§ Aim of the exercise
Restate, exactly as written, the entries below from the line that holds "Tap repost icon on first post" through the line that holds "Image resolution: width=800". Pictures are not part of the copy.

§ Dataset extract
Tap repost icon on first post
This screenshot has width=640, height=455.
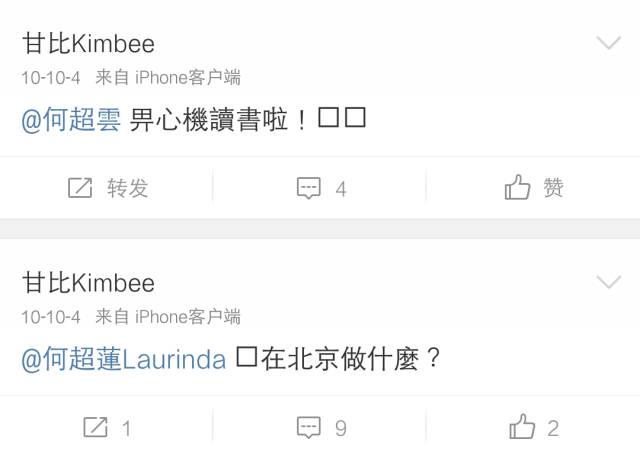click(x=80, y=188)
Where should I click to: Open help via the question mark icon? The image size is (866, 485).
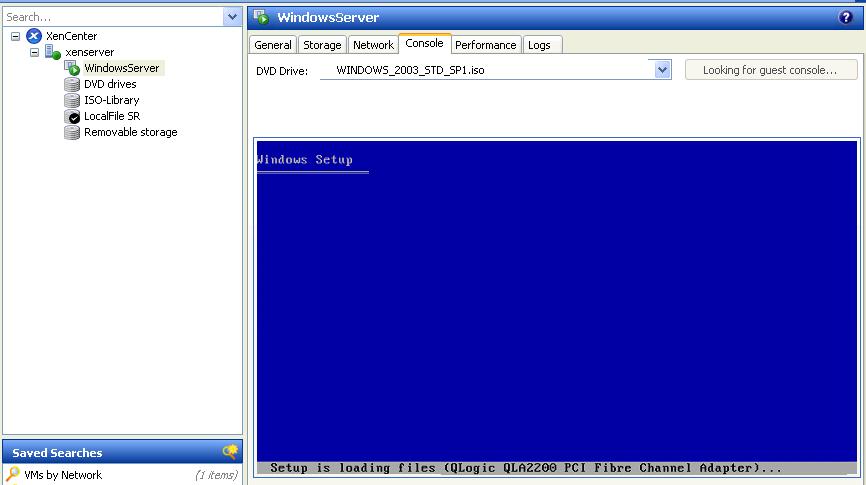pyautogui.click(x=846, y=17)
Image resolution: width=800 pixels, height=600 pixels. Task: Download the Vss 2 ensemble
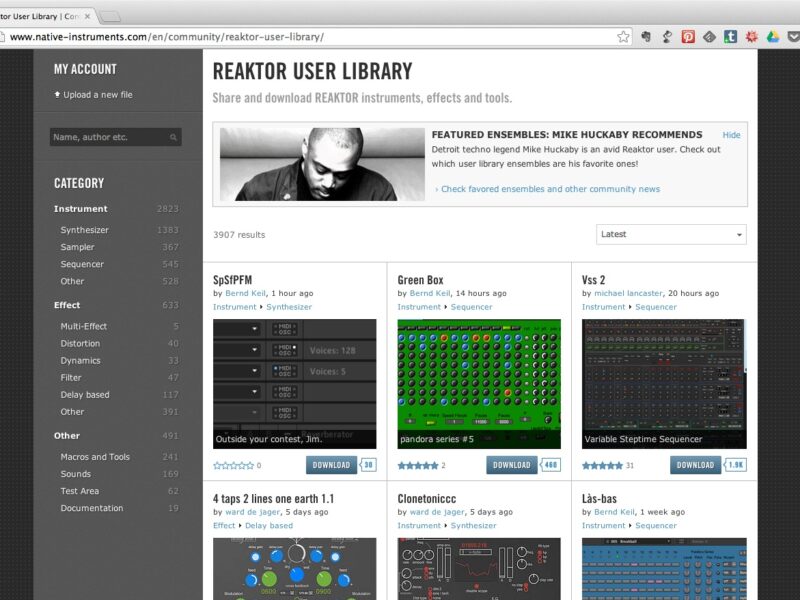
...
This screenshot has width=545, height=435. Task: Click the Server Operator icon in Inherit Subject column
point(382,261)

§ Answer section
Tap repost icon on first post
This screenshot has width=640, height=455.
click(x=80, y=188)
Where should I click to: Open help via the question mark icon? The image size is (866, 485).
pyautogui.click(x=846, y=17)
Image resolution: width=800 pixels, height=600 pixels. Task: Download the Vss 2 ensemble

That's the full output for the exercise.